Our choice: push up or be pulled down?

Suppose we hold an object such as a dumb bell in front of us. If we let go of it, it will fall down. If we want it to rise up, we need to consciously endeavor to lift it up. 

The same principle applies to our consciousness too. We need to conscientiously strive to keep it focused. If we don’t focus, it will automatically gravitate downward toward trivial or even terrible things. We may never think of doing such things, but worldly objects often exert a pull on our consciousness like the pull of gravity of physical objects. 

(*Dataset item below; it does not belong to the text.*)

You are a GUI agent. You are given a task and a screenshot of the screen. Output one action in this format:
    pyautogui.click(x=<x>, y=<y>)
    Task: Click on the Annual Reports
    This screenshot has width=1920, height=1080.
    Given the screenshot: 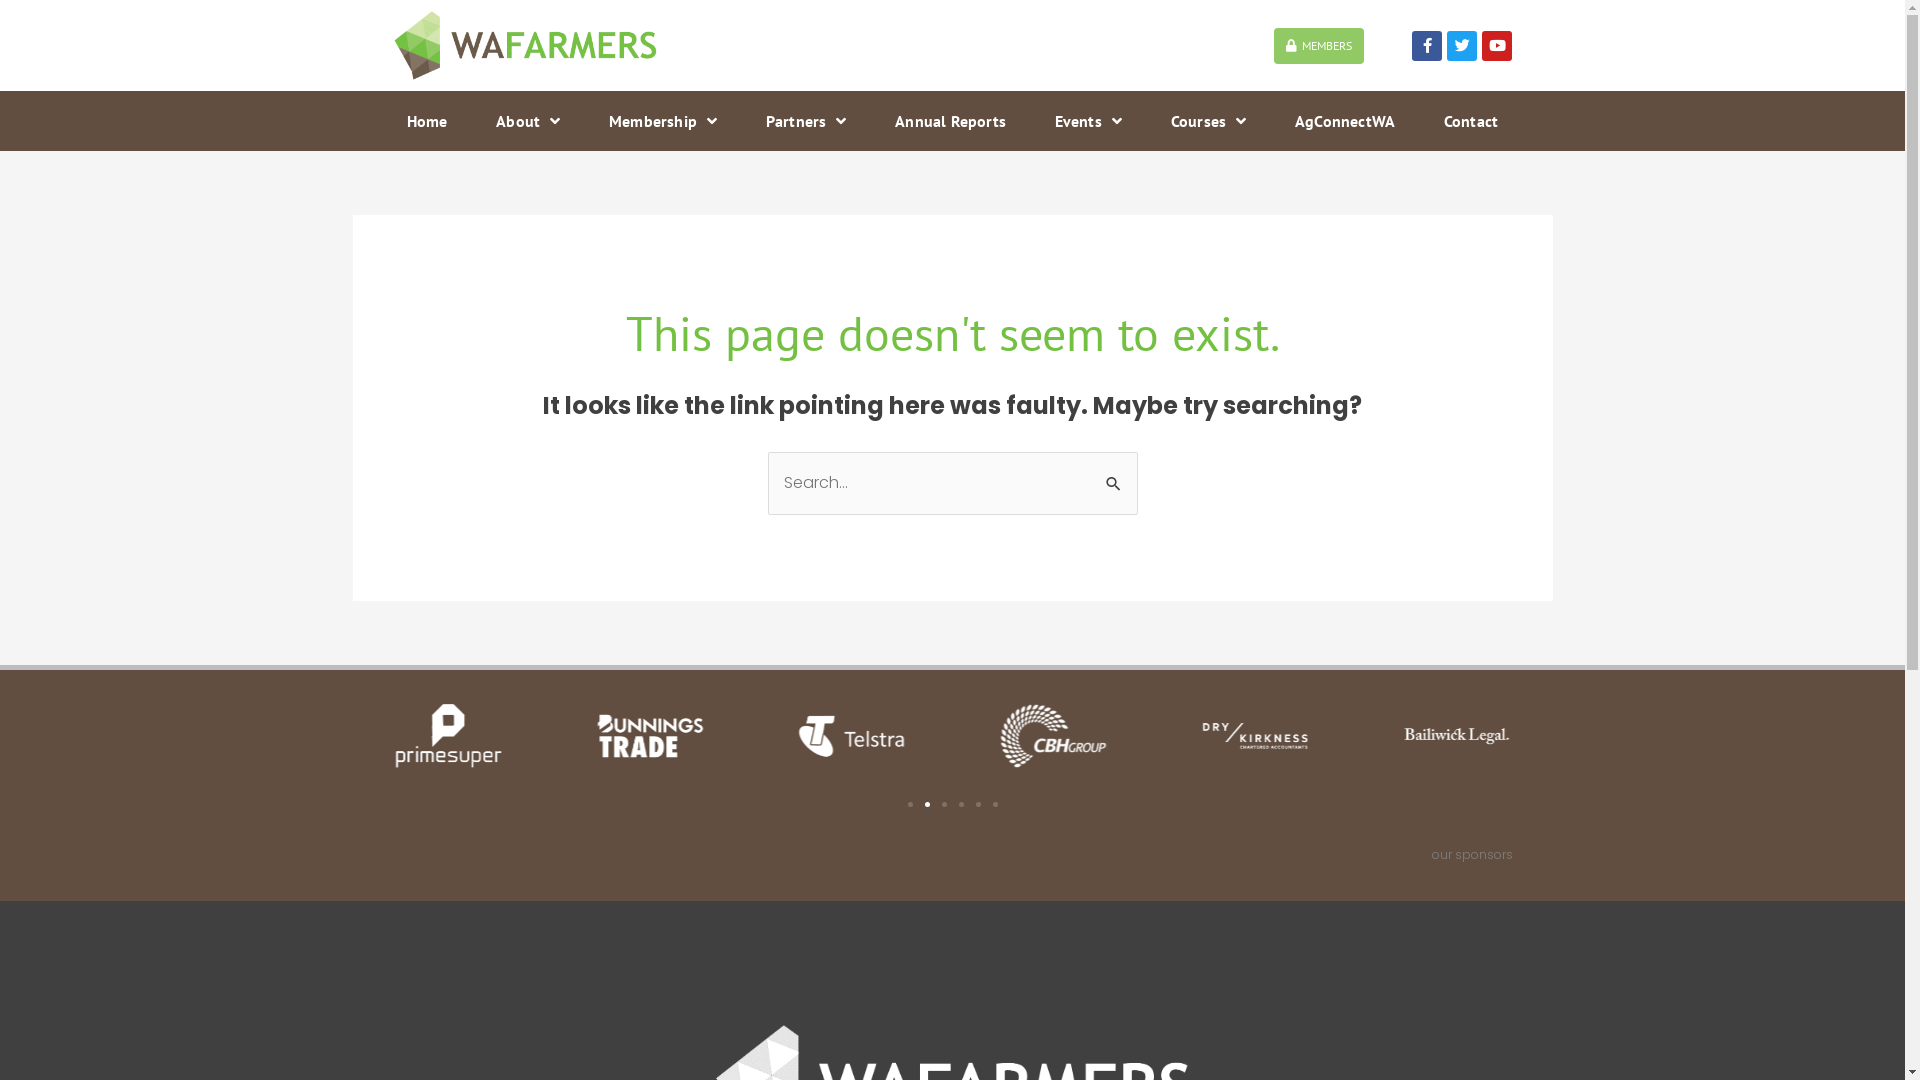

What if we don’t normally default toward bad things even when we aren’t focused on something constructive? That will be because of the positive impressions and habits we may have cultivated in our previous life. However, life will sooner or later place us in provocative situations such as temptations or tribulations that we will feel impelled to do things we normally would never do. And once we cross one ethical boundary, we will be impelled to cross that boundary more frequently, excessively and nonchalantly. 

Pertiently, Gita wisdom explains that our mind, which is the channel through which our consciousness goes toward the world, is constantly active. Unless it is given something constructive to do, it will soon do something destructive. No wonder the Bhagavad-gita (06.06) cautions that our mind will become our enemy unless we learn to control it and make it our friend. 

To avoid gravitating downward, we need to not just do something conscientiously at every moment of our life, but also to to plan something worthwhile with our life. Gita wisdom provides us a worldview that infuses us with a majestically meaningful purpose. Thus, we can avoid self-destruction and progress toward self-actualization. 

One-sentence summary:

If we don’t do something good with our life, life will do something bad with us.

Think it over:

  • How will we gravitate toward the undesirable even without planning or intending?
  • How can we keep ourselves conscientiously engaged?
  • How can you use Gita wisdom to infuse your life with spiritual purpose?